Roduit Benjamin · Nationalrat · 2024-03-07
Roduit Benjamin · Nationalrat · Wallis · Die Mitte-Fraktion. Die Mitte. EVP. · 2024-03-07
Wortprotokoll
Voilà un objet qui pourrait lui aussi être touché par la votation de dimanche passé sur la 13e rente. Or, que cela soit clair, il ne s'agit pas simplement de tailler dans les rentes pour enfants de retraités. Je le précise à l'attention de la presse, qui suit attentivement cet objet, et aussi de la gauche, qui est prête, peut-être, à instrumentaliser cet objet. Relisez le titre de la motion qui est proposée aujourd'hui: "Suppression des rentes pour enfants et augmentation simultanée des prestations complémentaires pour les parents avec obligation d'entretien". Il s'agit donc, une fois de plus, de prendre nos responsabilités et de faire en sorte que les aides octroyées ciblent les gens qui en ont réellement besoin. Dans cette optique, il s'agit aussi de se poser les bonnes questions concernant la durabilité économique et la justice sociale de l'AVS. Mais tout d'abord, quels sont les motifs de cette motion?
Premièrement, selon le droit actuel, l'AVS verse des allocations aux retraités suisses parents d'enfants mineurs ou en formation jusqu'à leur 25e anniversaire. L'année dernière, plus de 23[NB]000 personnes, dont une bonne partie à l'étranger, particulièrement en Thaïlande, auraient perçu une telle rente complémentaire, pour un coût estimé à 230 millions de francs.
Deuxièmement, plus de 90 pour cent des rentes sont aujourd'hui versées, indépendamment de leur situation financière, à des hommes. En effet, il est rare que des femmes deviennent encore mères après 45 ans. En matière d'égalité, on peut mieux faire!
Troisièmement, les coûts de ces rentes pour enfants ont fortement augmenté ces 20 dernières années et représentent désormais une charge de plus de 230 millions de francs, argument que j'ai déjà évoqué.
Mais surtout, quatrièmement, cette situation et ces 230 millions créent une situation discriminatoire envers les jeunes familles, puisque les parents à la retraite sont bien souvent privilégiés par rapport aux parents en âge de travailler et qui reçoivent des allocations pour enfants.
Cinquièmement, les rentes pour enfants de l'AVS privilégient, en outre, les bénéficiaires de l'AVS dont le revenu est élevé par rapport à ceux dont le revenu est faible, car elles dépendent du montant de la rente des parents. Cela peut aller de 490 à 980 francs.
En résumé, les coûts croissants des rentes pour enfant fragilisent la pérennité de la prévoyance vieillesse; elles sont discriminatoires et minent la solidarité entre les générations. Je sais que cet argument a souvent été invoqué lors des votations de dimanche passé, mais il rejoint ici une réalité inacceptable.
Intéressons-nous encore au contenu. Plusieurs garde-fous ont été examinés et débattus en commission. Tout d'abord, cette suppression ne concerne pas les bénéficiaires actuels. Les rentes de survivants et les rentes pour enfants versées en cas d'invalidité seront conservées.
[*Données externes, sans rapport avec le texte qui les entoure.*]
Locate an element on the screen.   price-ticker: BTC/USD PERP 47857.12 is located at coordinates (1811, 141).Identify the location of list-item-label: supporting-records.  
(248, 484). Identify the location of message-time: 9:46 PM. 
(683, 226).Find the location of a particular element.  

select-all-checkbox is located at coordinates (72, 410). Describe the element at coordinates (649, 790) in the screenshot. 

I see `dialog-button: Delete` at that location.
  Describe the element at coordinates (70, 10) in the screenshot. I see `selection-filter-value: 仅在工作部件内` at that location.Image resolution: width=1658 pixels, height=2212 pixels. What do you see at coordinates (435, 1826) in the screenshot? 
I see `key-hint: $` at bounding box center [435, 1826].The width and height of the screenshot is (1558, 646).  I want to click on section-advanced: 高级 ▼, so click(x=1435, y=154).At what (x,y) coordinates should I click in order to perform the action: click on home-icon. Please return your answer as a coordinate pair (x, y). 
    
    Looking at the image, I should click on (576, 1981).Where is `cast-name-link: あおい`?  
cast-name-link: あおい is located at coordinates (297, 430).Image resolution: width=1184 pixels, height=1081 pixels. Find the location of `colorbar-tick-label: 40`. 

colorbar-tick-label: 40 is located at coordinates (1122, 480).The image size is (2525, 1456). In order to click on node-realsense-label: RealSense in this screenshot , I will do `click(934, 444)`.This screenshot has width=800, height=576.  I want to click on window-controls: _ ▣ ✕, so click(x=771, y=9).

De plus, elles continueront d'être versées à l'âge de l'AVS. En contrepartie, il convient de prévoir des prestations complémentaires pour les retraités et les retraitées ayant besoin d'un soutien financier supplémentaire en raison d'enfants qu'ils ou elles ont à leur charge.
Plusieurs propositions ont été discutées en commission concernant ce dernier point. La version retenue, le troisième point de la motion, permettrait d'améliorer la situation des parents retraités qui ont des obligations d'entretien. Cette mesure pourra garantir que la mise en oeuvre de la motion améliore la situation des parents qui touchent une toute petite retraite. Et de plus, les rentiers se trouvant à l'étranger ne seraient pas couverts, puisque les prestations complémentaires sont versées uniquement aux rentiers établis en Suisse. Pour être clair, tous ceux qui ne perçoivent pas de PC, et qui ne sont donc pas dans le besoin, ne recevraient plus de rente pour enfants.
Le Conseil fédéral ainsi qu'une minorité de la commission proposent de rejeter la motion au motif qu'une étude réalisée dans le cadre d'AVS 21 démontrerait que les enfants de rentiers AVS ne vivent pas dans des conditions plus favorables que ceux dont les parents sont actifs et qu'il y aurait des risques que les enfants concernés ne puissent plus faire d'études longues. De plus, cette thématique devra être réexaminée, selon eux, dans le cadre du projet de stabilisation que le Conseil fédéral présentera en 2026.
En conclusion, convaincu que le projet constitue, premièrement, une amélioration sociale pour les personnes dans le besoin, avec, secondement, un allègement global de l'AVS, la commission, par 16 voix contre 9, vous recommande d'accepter sa motion.